ずっと以前（いぜん）の若（わか）かったころは「ひまわりのようだ」と思っていたけれど、20年後に再会（さいかい）した今も変（か）わらないどころか、あなたは私にとってまさしくひまわりです、というお気持ちなのでしょう。

「ようだ」と言わない隠喩（いんゆ）は断言（だんげん）する形になりますから、直喩（ちょくゆ）より力強く（ちからづよく）響（ひび）きます。



hxkart said:


> やはり私にとってあなたはひまわりです。これからも、ひまわりでいてください　の語句を英語ではなんと言いますか。翻訳なら、この語句はよく理解できるはずだ、よろしいでしょうか。ポエムだから。

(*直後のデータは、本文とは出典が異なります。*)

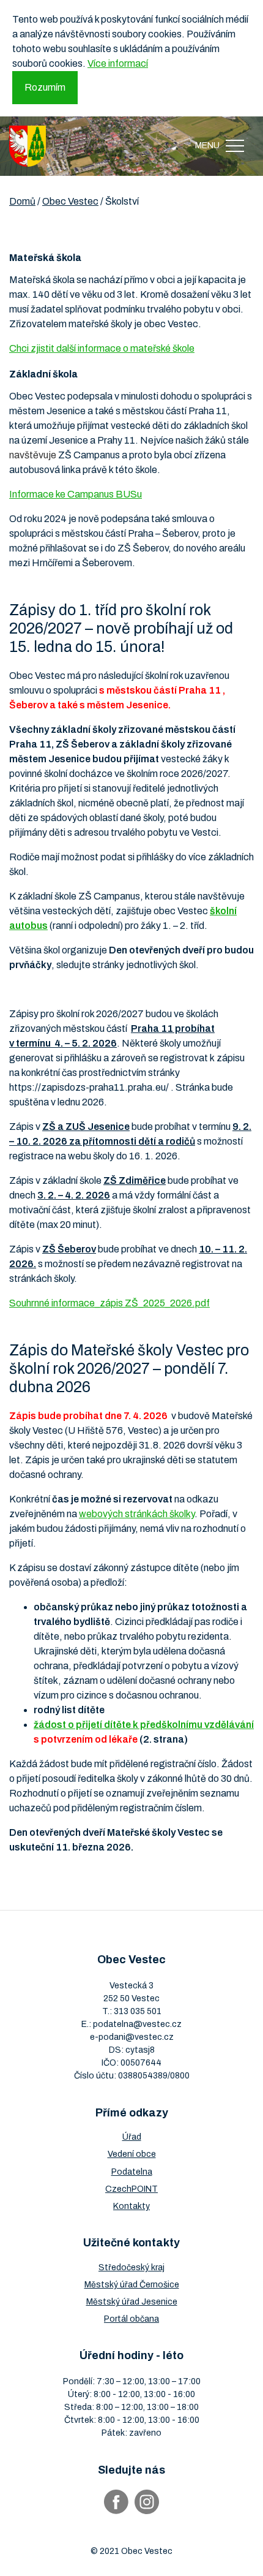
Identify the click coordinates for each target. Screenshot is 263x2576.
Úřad (131, 2137)
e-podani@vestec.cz (132, 2037)
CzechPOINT (131, 2189)
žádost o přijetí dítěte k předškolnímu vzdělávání (144, 1724)
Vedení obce (132, 2154)
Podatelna (131, 2171)
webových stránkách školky (136, 1514)
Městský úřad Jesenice (131, 2301)
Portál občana (131, 2319)
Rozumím (44, 87)
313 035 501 (137, 2011)
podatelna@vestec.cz (137, 2024)
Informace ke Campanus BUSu (75, 494)
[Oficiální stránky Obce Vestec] (27, 146)
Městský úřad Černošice (131, 2284)
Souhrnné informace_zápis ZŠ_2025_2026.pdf (109, 1303)
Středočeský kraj (131, 2267)
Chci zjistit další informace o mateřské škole (101, 348)
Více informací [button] (117, 63)
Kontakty (131, 2206)
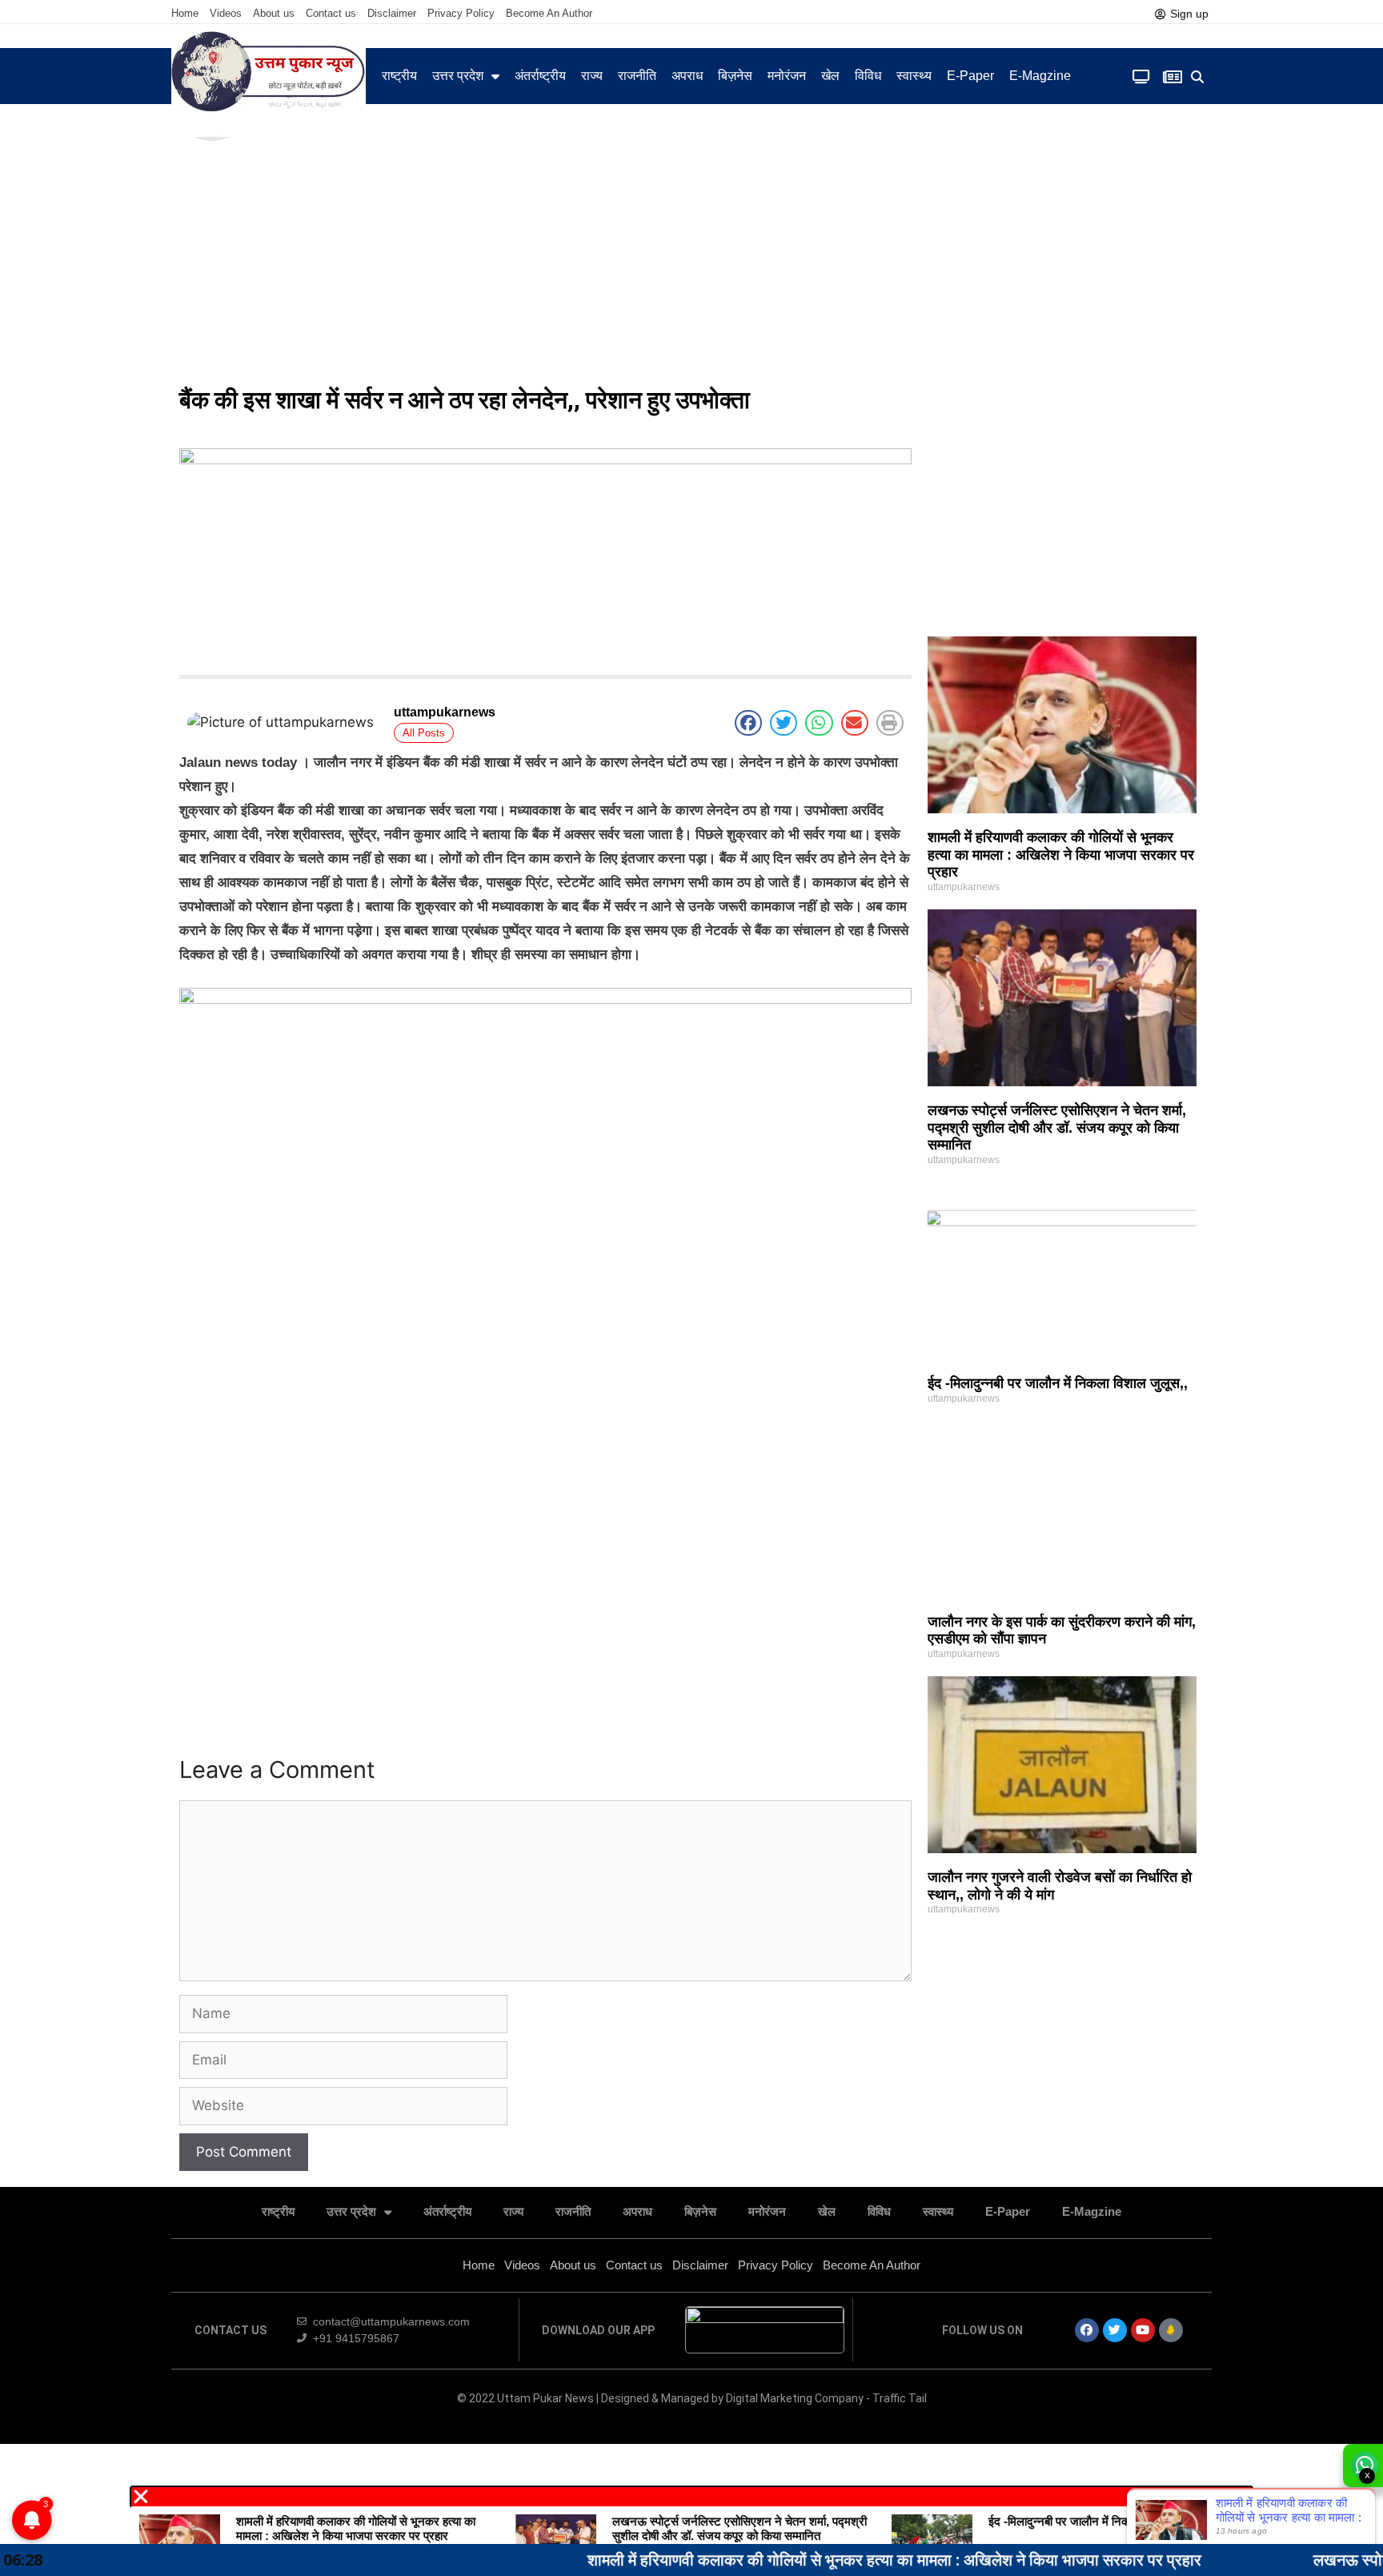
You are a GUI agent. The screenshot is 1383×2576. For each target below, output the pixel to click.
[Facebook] (1087, 2330)
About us (274, 13)
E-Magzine (1040, 75)
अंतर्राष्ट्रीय (540, 75)
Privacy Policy (461, 13)
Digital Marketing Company (796, 2398)
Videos (226, 13)
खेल (830, 75)
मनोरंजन (787, 75)
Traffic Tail (899, 2398)
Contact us (331, 13)
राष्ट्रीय (399, 75)
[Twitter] (1115, 2330)
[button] (1198, 77)
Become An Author (549, 13)
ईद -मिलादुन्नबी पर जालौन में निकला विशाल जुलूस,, (1058, 1383)
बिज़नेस (735, 75)
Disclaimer (391, 13)
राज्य (592, 75)
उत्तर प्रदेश (457, 75)
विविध (868, 75)
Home (184, 13)
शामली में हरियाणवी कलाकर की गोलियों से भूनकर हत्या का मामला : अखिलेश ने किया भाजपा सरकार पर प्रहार (1061, 854)
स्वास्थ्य (914, 75)
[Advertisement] (691, 256)
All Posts (424, 733)
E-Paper (970, 75)
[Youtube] (1143, 2330)
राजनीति (637, 75)
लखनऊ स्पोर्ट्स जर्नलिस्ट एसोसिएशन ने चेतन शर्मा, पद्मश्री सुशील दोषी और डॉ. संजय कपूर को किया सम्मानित (1057, 1127)
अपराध (687, 75)
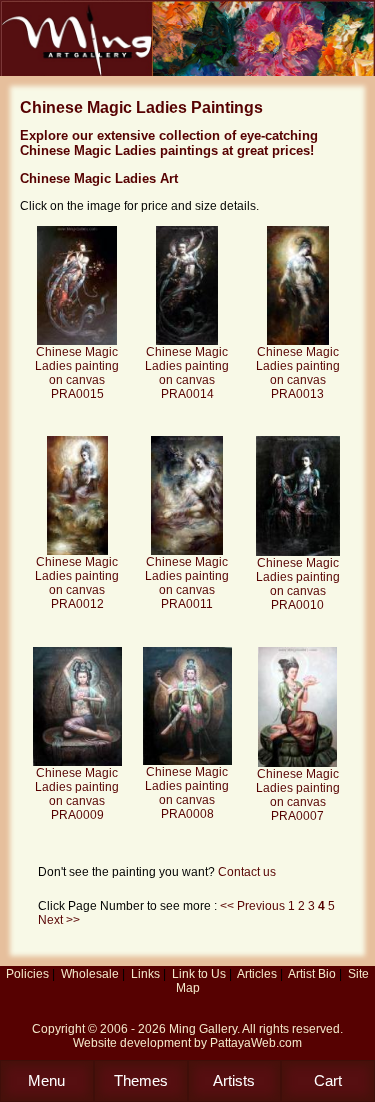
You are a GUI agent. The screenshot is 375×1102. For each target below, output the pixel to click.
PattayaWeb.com (256, 1043)
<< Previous (254, 906)
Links (145, 974)
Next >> (59, 920)
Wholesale (90, 974)
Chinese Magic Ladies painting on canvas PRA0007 (298, 795)
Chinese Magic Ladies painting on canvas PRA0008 (187, 793)
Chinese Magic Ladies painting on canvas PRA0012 (77, 583)
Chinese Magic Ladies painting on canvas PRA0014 (187, 373)
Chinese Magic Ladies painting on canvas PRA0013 (298, 373)
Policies (27, 974)
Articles (257, 974)
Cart (328, 1080)
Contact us (247, 872)
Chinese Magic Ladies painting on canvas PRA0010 (298, 584)
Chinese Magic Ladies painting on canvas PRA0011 (187, 583)
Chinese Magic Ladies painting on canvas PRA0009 (77, 794)
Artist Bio (312, 974)
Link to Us (199, 974)
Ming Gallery (203, 1029)
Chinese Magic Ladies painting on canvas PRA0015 (77, 373)
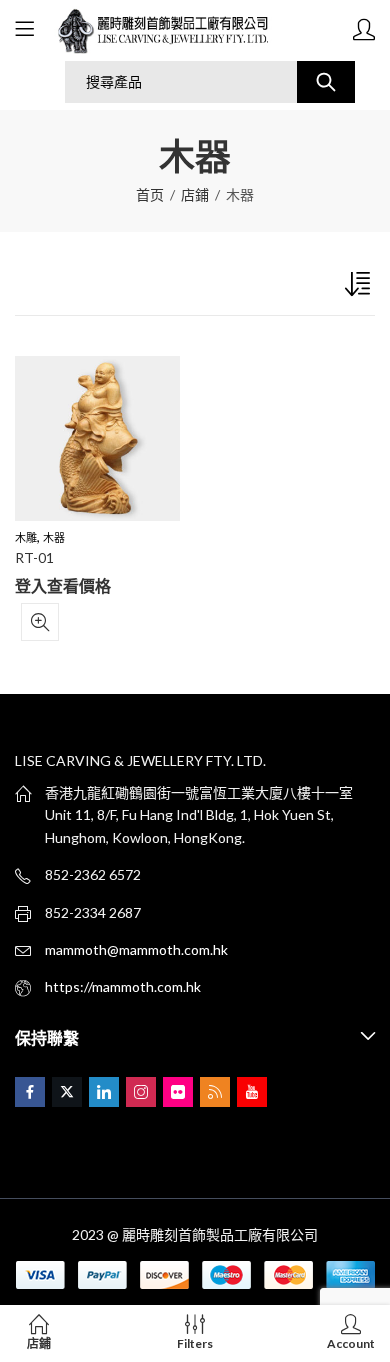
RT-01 (34, 557)
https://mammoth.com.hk (123, 986)
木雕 (26, 537)
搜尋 (326, 82)
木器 (54, 537)
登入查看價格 (63, 585)
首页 (150, 194)
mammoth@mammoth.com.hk (136, 949)
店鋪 (195, 194)
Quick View (40, 622)
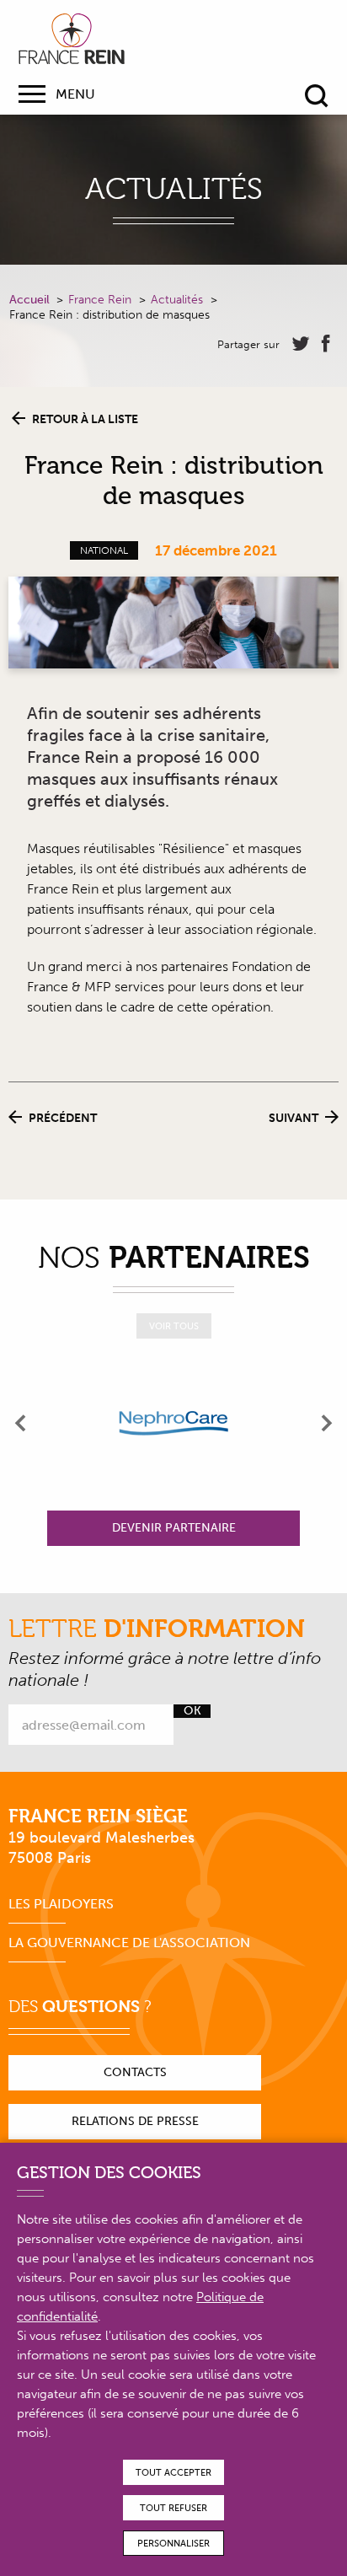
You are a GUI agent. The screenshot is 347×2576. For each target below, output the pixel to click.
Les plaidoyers (61, 1904)
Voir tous (174, 1326)
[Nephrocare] (173, 1422)
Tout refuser (173, 2508)
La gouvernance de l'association (129, 1943)
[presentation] (21, 1422)
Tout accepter (173, 2472)
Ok (192, 1711)
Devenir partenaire (174, 1528)
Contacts (135, 2072)
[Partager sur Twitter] (300, 344)
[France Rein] (72, 38)
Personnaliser (173, 2543)
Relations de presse (135, 2121)
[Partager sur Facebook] (326, 344)
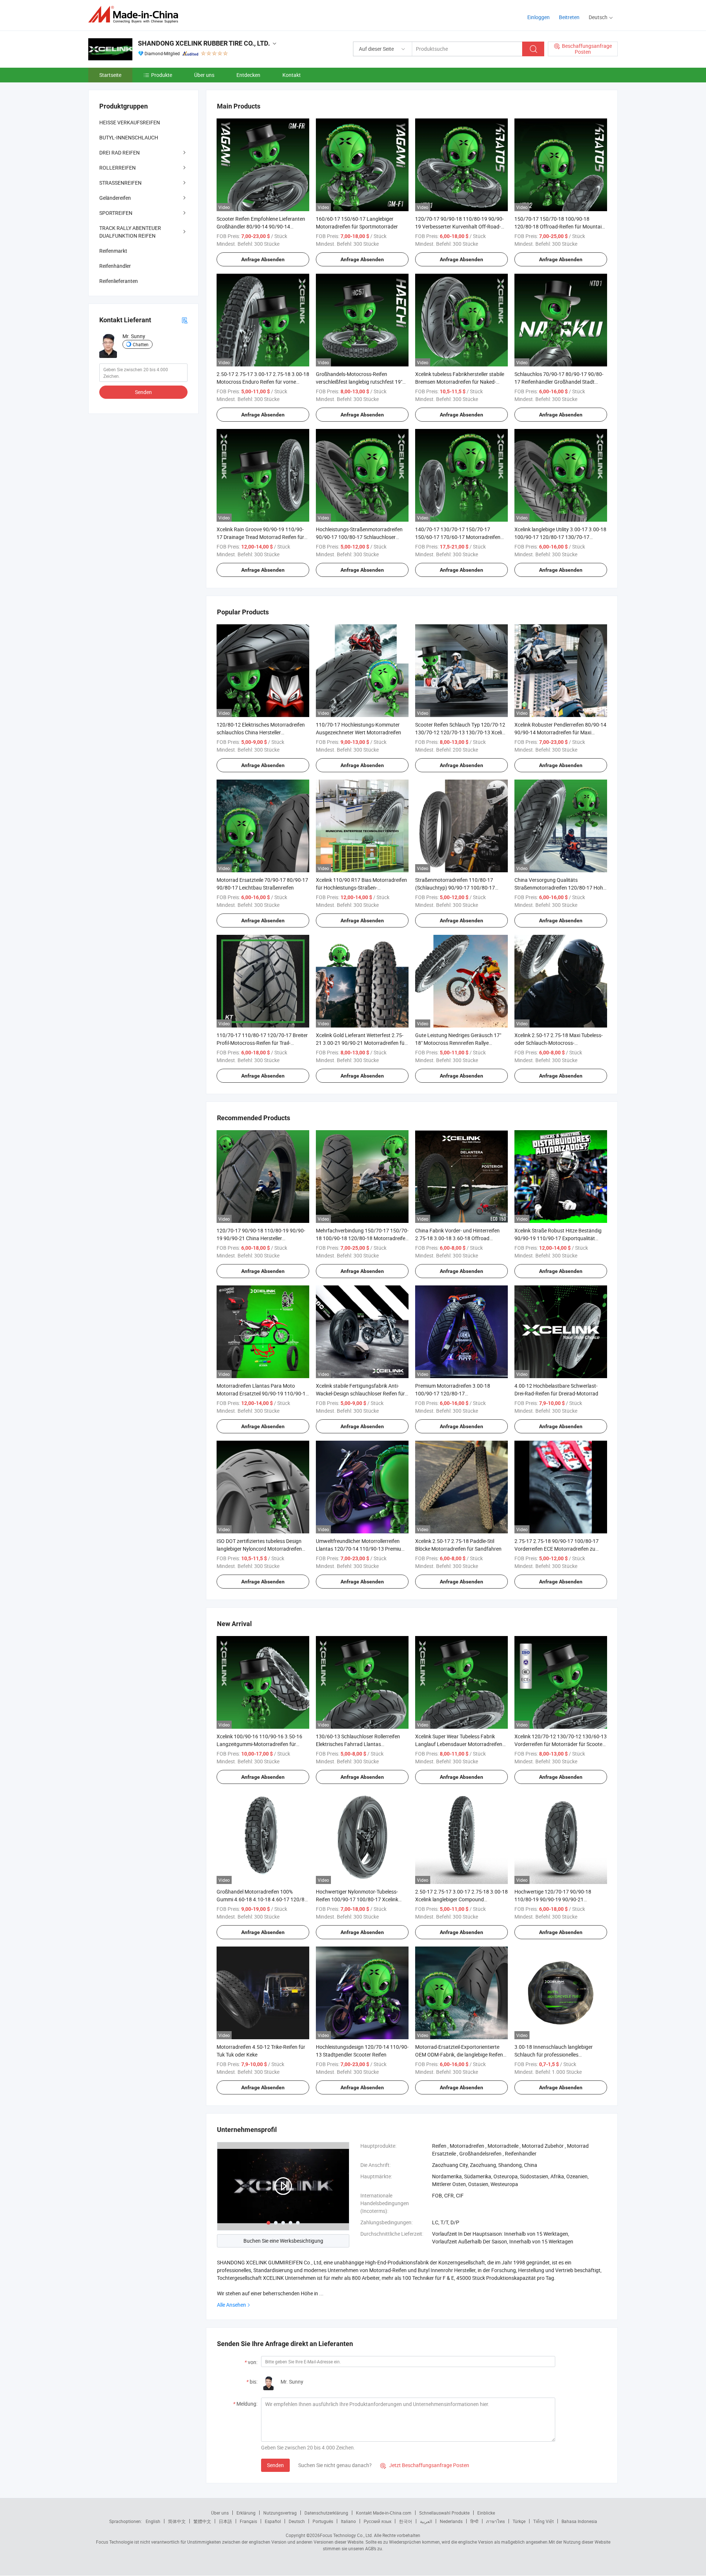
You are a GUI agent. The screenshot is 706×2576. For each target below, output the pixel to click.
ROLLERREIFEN (117, 167)
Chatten (141, 344)
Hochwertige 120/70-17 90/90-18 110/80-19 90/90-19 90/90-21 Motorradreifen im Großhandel (552, 1899)
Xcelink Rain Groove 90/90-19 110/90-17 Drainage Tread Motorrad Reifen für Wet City (260, 537)
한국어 (405, 2521)
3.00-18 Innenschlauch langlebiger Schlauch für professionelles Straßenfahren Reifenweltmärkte (553, 2054)
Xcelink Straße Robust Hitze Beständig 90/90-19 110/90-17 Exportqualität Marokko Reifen (558, 1238)
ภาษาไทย (495, 2521)
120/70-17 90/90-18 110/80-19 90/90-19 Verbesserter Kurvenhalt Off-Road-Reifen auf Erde (459, 226)
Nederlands (451, 2521)
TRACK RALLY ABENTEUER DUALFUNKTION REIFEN (130, 231)
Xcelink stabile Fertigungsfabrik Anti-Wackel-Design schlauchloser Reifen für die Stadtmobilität (360, 1393)
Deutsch (297, 2521)
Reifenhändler (115, 265)
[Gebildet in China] (135, 14)
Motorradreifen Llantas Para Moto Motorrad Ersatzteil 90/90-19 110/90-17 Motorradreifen (263, 1393)
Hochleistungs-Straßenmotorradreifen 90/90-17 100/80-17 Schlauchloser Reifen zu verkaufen (359, 537)
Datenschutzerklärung (326, 2513)
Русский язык (377, 2521)
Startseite (110, 74)
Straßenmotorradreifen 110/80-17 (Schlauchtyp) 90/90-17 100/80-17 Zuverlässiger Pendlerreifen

It's saying "I was right that you were a sunflower to me, and still you are. Please stay that way".


----------



## hxkart

karlalou said:


> どちらも直喩（ちょくゆsimile）に使いますが、前に来る品詞（ひんしpart of speech）が違います。
> 動詞(verb)＋ように：　動（うご）くように, 輝（かがや）くように
> 名詞(noun)＋のように：　ひまわりのように
> 
> 
> 
> Except the lack of these の, both sentences are perfectly all right.
> 
> 
> 繰り返し（くりかえし）てはいけないということはありません。が、あまり繰り返すとしつこくなり、読むのも疲（つか）れてしまうということは確かに（たしかに）あります。また、言わなくても分かることは省くほうが好（この）まれます。
> 
> それから、比喩（ひゆparable or analogy）の種類（しゅるい）に、 「（の）ようだ」とたとえであることを明示（めいじ）して「あなたはひまわりのようだ」というふうに例える（たとえる）直喩（ちょくゆsimile）と、「（の）ようだ」とは言わないで「あなたはひまわりだ」というふうに例える隠喩（いんゆmetaphor）があります。この文を書いた人はこの両方（りょうほう）を使ったわけです。
> 
> ずっと以前（いぜん）の若（わか）かったころは「ひまわりのようだ」と思っていたけれど、20年後に再会（さいかい）した今も変（か）わらないどころか、あなたは私にとってまさしくひまわりです、というお気持ちなのでしょう。
> 
> 「ようだ」と言わない隠喩（いんゆ）は断言（だんげん）する形になりますから、直喩（ちょくゆ）より力強く（ちからづよく）響（ひび）きます。
> 
> 
> It's saying "I was right that you were a sunflower to me, and still you are. Please stay that way".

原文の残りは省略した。